Without further ado,
Prism-based membranes
This algorithm is best if we want to preserve the current style, while also getting all benefits of 3D. I’ve made a scheme on how it works:
In fact, this algorithm was discussed back in 2015, when the current membranes were made in the first place, but it seemingly never made it into the game.
Anyway, this is how the resulting meshes look:
I want to stress that those meshes are pretty much what we have in the game now, just extended into 3rd dimension. No other changes.
Pros of this algorithm:
- Performance (at least compared to algorithms based on 3D grids, like convolution surfaces or metaballs)
- Very simple UV mapping
- Preservation of the current memrane visuals (though it is subjective whether this is a pro).
Cons:
- Player still has no control over membrane shape.
Meatball-based membranes
This algorithm is based on Dual Contouring mesh-generation, with the defining mathematical function being a modified version of metaballs.

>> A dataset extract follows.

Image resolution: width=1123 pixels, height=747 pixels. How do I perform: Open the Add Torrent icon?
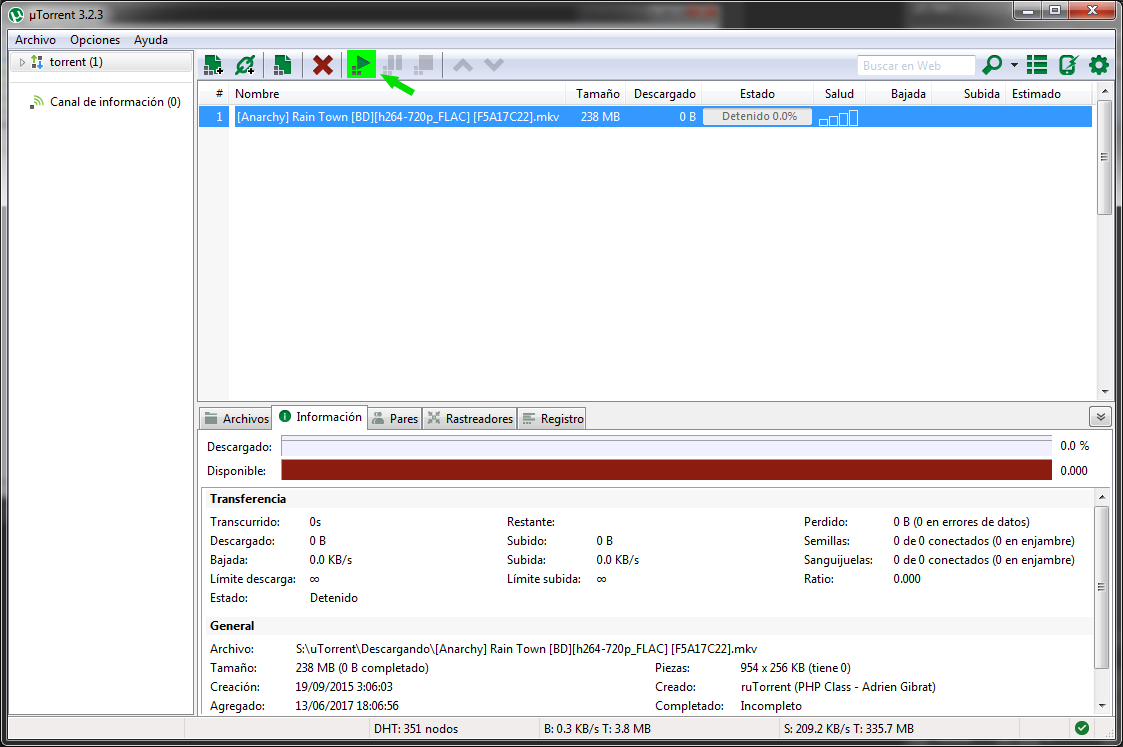click(x=213, y=64)
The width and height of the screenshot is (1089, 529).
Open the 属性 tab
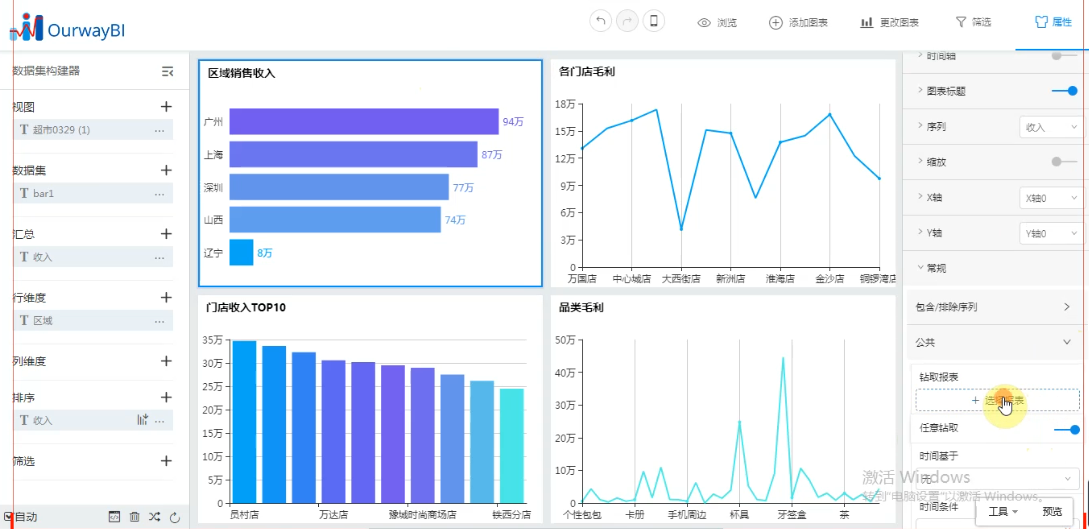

But before I detail this algorithm, I would like to explain the reason for not using Convolution surfaces, which was already proposed in this thread.
That reason is performance. Even if we swap SCALIS for a basic convolution formula (which are way more performant), calculating each bone would still be more resource-intensive than calculating each metaball, just because of how the corresponding formulas work. Moreso, with our hex-based microbes, there would be more bones (aka adjacencies between hexes) than metaballs (aka hexes themselves). Thus, convolution surfaces would be significantly worse for performance.
So, back to meatballs. One important thing to consider is that in our hex-based editor, there is always the exact same distance between adjacent hexes. In other words, the same exact distance between each pair of metaballs that needs to be connected. This gives us the possibility to make some changes to the formula to counteract metaballs’ flaws.
And in our case, their biggest flaw is infinite range at which each metaball can influence mesh shape. Simply put, it makes shapes with a big amount of meatballs fuse into one big blob. I fixed it by adding a distance cap, after which metaball doesn’t have any kind of influence. I also added some other function modifications for shape fine-tuning, but I think that they aren’t as important in our context.
Anyway, here is what I got (after some struggle with UVs):
(Those white dots are metaballs’ centers)
And here are some other meshes that I generated:
Feel free to ask for more mesh pictures.
Pros:
- Player actually has control over membrane shape
- Membranes are just less boring than the convex shapes we have now
Cons:
- Performance. Even though the meshes above took a little under 0.1 s each to generate, I imagine performance will be significantly worse for big microbes. I see some possible optimisations, though.
- Harder UV mapping. If you look closely at the images above, textures on membranes’ tops are weirdly arranged, which is the direct result of that. Maybe it would be possible to solve this by projecting a second texture from the top, however.
- Unrealism? I’m not sure about that, but it seems to me that shapes that are possible to make with meatballs wouldn’t always resemble real microbes. But I’m not a biologist.
Well, that’s about it. I would like to ask what everyone else thinks about this, and which of those algorithms would be better to implement into the game.